A material may have any number of textures, but the texture editor can only show one at a time; as such, in order to edit a particular one, you need to left-click on the texture's button. Right-clicking the button opens or closes the texture editor, and left-clicking selects the texture in the texture editor; double left-clicking is a shortcut for selecting a new image file for the texture.
So, if you select a BSDF from the tree, to edit the Reflectance 0 texture, you would click the right-most button in the Reflectance 0 row; when there is no texture assigned, it has a black/gray checkerboard pattern, and when there is, it has a small thumbnail of the image.
Your extreme render time with the previous grass material was due to using on-the-fly displacement on a large plane -- it doesn't matter where the material comes from, if it does that, it is going to take a very long time, and regardless whether you find materials like that on the resources site, all I can say is that I'd never personally recommend creating grass that way. If it was up to me, I'd remove any material like that from the resources site.

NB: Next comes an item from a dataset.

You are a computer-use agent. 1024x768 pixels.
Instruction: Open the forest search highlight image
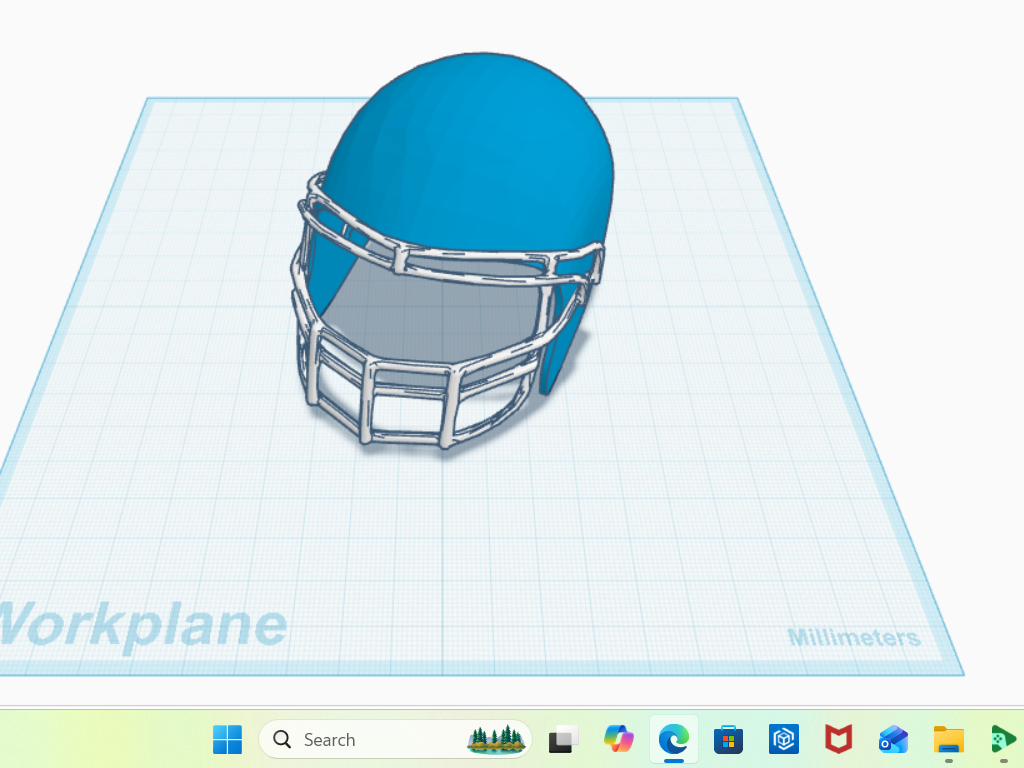496,739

Also, I'll say, the new "30-grass-textures" material you got looks pretty weird, too. I can't see how it is set up in your screenshot, since I can only see the top-level Material properties, but I see it has a coating. (a little later...) Ok, I found it on the resources site, and this material is indeed terrible; it makes no sense at all, and should definitely be removed.
Here is a better one.
That said, please try this before downloading & using the other material; starting with the other "30-grass-textures" material:
- Right-click on Layer, choose Add BSDF.
- Click on the "basic" BSDF in the layers tree.
- Drag any one of the grass thumbnails you see along the right.
- Drag it over the new BSDF; the BSDF will be shown in the editor.
- Drag it over the Reflectance 0 texture button, and drop it.
- Right-click the "basic" BSDF and choose Remove BSDF.
- Right-click the BSDF > Reflectance 0 texture to open the texture editor
- Enable the Image Properties > Interp. checkbox.
- Set both of the texture Repeat values to 20
You will likely need to use a Repeat value other than 20, it depends on the size of the ground plane. The point of this is to show how you can quickly salvage a bad material and end up with something at least marginally useful (the texture in this particular material is not very good -- you'll see the pixels, which is why I had you enable texture interpolation in step (h) above).